The interaction between site and experimental warming, suggested a likely climate- dependency of the warming treatment, supporting our predictions, with reduced aboveground growth of both dwarf-shrub species in lowland and increased growth at the alpine site ( Table 5 ). Although both species experienced reduced growth in lowland OTCs, the warming induced decline in bilberry growth across the three year-study period may also hint towards a possible species-dependent warming response that deserves further attention. The increased growth of dwarf shrubs in general as well as for Vaccinium species is common in tundra or timberline sites (Shevtsova et al., 1997; Walker et al., 2006; Anadon-Rosell et al., 2017; Fazlioglu and Wan, 2021). Most warming studies, however, do not offer contrasts with lowland or southern populations of same plant species, but Lindborg et al. (2021) found that northern-most populations of a common wetland species (Caltha palustris) showed the strongest growth responses to experimental warming along a latitudinal climate gradient. The contrast in warming-induced growth responses between high- and lowland populations ( Table 5 ) may support theory that predicts increased growth with climate warming if other resources (i.e., moisture, nutrients etc) are not limiting. Populations at the alpine site are likely to be limited by temperature and hence a short growing season. The additional warmth afforded by the OTCs may therefore have improved conditions at this alpine site, such as extending the growing season via earlier vegetative growth and enhancing nitrogen availability (Rinnan et al., 2009; Anadon-Rosell et al., 2017). Also, the decreased mortality of both bilberry (in warm year 2018) and lingonberry (overall) in particular with warming at the alpine site highlights how warmer climate may benefit these shrub species in cold conditions and suggest possibilities of future population growth and expansion.
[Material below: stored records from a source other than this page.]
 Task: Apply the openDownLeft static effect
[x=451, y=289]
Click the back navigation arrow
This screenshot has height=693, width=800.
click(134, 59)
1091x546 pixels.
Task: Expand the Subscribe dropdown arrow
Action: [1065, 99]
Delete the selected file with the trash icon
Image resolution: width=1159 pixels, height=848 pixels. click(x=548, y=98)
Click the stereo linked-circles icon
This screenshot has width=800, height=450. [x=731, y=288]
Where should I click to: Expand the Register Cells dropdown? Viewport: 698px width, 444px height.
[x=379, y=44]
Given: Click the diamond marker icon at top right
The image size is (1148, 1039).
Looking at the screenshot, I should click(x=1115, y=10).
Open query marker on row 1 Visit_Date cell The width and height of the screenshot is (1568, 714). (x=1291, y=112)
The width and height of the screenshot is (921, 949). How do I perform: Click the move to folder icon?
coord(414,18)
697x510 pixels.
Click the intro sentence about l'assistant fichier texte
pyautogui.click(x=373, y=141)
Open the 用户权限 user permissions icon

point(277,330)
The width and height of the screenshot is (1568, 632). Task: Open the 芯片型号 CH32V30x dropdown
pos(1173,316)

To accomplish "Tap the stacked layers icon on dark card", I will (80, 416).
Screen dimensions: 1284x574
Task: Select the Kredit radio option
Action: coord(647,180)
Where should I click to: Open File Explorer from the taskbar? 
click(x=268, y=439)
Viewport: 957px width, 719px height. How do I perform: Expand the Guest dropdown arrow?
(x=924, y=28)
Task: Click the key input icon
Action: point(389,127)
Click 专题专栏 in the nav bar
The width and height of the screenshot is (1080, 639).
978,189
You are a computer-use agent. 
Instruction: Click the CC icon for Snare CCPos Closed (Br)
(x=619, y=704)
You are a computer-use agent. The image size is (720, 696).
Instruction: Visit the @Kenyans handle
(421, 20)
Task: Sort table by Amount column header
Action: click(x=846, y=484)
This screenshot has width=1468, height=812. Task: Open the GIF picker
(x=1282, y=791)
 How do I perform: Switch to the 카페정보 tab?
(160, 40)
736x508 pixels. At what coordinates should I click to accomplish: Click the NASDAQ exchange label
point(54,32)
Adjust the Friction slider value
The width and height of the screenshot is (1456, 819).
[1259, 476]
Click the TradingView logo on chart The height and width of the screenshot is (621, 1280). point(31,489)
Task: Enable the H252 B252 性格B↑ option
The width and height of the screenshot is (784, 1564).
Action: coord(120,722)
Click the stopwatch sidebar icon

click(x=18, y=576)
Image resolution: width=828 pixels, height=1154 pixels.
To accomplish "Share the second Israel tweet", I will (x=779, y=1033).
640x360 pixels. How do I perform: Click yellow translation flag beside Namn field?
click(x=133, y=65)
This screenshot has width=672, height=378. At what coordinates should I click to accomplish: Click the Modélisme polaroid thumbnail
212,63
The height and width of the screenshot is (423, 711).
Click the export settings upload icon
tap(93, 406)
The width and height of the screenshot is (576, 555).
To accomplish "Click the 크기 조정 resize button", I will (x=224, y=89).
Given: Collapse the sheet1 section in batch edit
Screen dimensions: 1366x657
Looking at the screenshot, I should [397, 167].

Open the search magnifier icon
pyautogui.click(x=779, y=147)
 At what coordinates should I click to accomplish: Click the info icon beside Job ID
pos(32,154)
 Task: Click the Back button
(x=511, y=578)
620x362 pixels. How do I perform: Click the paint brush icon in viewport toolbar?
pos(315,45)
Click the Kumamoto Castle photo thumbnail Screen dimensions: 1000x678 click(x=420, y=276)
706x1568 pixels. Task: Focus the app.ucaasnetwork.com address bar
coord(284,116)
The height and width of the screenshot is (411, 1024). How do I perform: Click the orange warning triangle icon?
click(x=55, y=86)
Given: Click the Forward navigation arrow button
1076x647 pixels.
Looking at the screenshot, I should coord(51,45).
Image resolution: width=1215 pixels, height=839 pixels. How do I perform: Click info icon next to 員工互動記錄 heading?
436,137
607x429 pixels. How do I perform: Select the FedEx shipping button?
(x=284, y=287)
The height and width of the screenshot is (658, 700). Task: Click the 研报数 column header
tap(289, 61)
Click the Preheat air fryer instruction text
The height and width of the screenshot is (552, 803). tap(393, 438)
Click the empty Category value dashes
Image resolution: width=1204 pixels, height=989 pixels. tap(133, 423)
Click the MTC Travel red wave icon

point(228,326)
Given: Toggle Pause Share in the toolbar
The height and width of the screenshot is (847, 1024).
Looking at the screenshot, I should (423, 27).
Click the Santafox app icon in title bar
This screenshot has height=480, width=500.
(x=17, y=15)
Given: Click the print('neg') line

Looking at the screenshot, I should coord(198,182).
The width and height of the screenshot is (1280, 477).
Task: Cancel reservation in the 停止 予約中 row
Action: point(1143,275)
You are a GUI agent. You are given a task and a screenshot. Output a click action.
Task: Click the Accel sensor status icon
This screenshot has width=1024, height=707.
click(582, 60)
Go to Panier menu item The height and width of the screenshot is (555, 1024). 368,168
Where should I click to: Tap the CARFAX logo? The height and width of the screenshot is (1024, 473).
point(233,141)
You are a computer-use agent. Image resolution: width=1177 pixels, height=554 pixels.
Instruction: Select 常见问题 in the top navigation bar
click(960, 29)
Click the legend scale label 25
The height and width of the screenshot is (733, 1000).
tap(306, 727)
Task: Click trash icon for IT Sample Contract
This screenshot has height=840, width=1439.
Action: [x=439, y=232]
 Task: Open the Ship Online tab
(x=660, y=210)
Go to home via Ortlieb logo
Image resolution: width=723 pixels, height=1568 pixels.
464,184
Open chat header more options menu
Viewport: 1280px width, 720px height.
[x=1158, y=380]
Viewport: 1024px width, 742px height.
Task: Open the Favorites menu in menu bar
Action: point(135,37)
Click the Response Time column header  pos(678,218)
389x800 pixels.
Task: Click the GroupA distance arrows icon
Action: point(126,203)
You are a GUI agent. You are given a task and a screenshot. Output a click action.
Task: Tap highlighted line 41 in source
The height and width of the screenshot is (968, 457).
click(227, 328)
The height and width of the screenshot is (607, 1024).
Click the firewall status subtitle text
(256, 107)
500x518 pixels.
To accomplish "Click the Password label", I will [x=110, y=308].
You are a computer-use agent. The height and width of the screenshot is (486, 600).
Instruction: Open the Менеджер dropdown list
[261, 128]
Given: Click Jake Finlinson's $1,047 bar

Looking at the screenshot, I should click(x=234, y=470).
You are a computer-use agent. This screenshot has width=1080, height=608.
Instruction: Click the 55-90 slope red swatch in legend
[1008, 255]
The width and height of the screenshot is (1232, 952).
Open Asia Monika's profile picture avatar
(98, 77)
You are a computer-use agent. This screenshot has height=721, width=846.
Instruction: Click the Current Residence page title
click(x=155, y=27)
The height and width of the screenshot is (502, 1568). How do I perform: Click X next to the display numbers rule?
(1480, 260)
At the lowland site, closer to the warm-range limit of the dwarf shrubs, growth may be limited by water availability, and we reported ca. 20% less soil moisture in lowland than at mid elevational site and. The decreased growth, and higher mortality of bilberry, at the lowland site therefore lends support to predictions of stress-induced responses in plant populations due to elevated temperatures and/or drought (Jamieson et al., 2012). The larger effect of warming on bilberry growth in the extremely dry year of 2018 underlines this potential warming lowland effect, comparable to growth reductions and increased mortality in populations of Norway spruce (Picea abies) under warm and dry conditions and opposite responses towards colder distribution limits (Andreassen et al., 2006). It has already been shown that variable snow conditions and reduced snow cover are phenomena that together with winter warming events in winter increase mortality and reduce cover of Vaccinium species, particularly bilberry (Odland and Munkejord, 2008; Bokhorst et al., 2010, Bokhorst et al., 2011; Taulavuori et al., 2011; Kreyling et al., 2012). The decreased lowland plant growth, and for bilberry also a distinct negative-temporal warming effect and increased shoot mortality, in response to growing-season warming in our study may add to the list of responses and factors that may shape the common phenomenon of “trailing edge” populations (Parmesan, 2006). Such demographic trends may eventually result in reduced abundance of dwarf shrubs in temperate vs. boreal areas (Hedwall and Brunet, 2016), and perhaps even in boreal vs. alpine areas in future (Puchałka et al., 2023).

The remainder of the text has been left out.